A biomaterial construction block with an interlocking shape made from the sugarcane by-product bagasse.

The demand for sustainable construction material is continuously increasing as environmental awareness rises. Traditional materials often contribute significantly to carbon emissions and resource depletion. Therefore, sustainable alternatives made of by-products and waste materials are gaining popularity due to their lower environmental footprint.

Builders and developers are increasingly incorporating sustainable practices into their projects to meet stricter environmental regulations and to appeal to environmentally conscious consumers.

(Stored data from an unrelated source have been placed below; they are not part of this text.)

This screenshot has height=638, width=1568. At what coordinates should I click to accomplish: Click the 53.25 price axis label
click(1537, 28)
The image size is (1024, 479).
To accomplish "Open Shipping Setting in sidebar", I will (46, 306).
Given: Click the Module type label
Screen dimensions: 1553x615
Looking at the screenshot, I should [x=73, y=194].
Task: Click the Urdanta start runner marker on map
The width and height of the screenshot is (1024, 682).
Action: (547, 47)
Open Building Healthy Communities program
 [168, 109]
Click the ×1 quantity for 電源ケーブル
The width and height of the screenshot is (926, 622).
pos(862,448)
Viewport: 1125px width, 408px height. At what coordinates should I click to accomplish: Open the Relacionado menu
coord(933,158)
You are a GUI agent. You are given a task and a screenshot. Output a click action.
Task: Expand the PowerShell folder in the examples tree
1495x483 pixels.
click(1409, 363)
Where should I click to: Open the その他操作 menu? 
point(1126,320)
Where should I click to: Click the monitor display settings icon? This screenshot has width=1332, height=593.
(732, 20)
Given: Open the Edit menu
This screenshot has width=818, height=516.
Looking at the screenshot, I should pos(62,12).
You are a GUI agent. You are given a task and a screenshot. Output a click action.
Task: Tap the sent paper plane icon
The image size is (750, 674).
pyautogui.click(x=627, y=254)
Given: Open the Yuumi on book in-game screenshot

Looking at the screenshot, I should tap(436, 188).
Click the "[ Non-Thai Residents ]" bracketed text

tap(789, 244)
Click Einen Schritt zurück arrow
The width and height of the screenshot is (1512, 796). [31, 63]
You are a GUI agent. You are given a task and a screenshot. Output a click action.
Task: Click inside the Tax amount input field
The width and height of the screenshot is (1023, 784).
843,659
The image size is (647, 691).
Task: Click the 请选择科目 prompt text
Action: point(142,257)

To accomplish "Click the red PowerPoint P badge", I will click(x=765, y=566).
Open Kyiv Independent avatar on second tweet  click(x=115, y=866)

Additionally, advancements in technology and research are leading to the development of innovative materials with improved durability and energy efficiency. 

As governments and organizations worldwide implement more stringent building codes and certifications focused on sustainability, the construction industry is compelled to adopt greener alternatives.  As per MarkNtel Advisors report, the Global Sustainable Building Material Market is projected to grow at a CAGR of 11% during the forecast period, 2022-27. The demand has been escalating against the backdrop of deepening the emphasis of numerous regional & country-level governments to ensure a smooth path for reducing greenhouse gas emissions. 

This shift towards sustainable construction materials not only benefits the environment but also contributes to the creation of healthier and more energy-efficient buildings. In regard to the growing shift, Sugarcrete®, a low-carbon material developed by the University of East London has won a prestigious environmental award at the United Nations Climate Change Conference. The environmental group, Green Cross UK, selected Sugarcrete® to be the winner of the circular economy section of its Climate Positive Awards. 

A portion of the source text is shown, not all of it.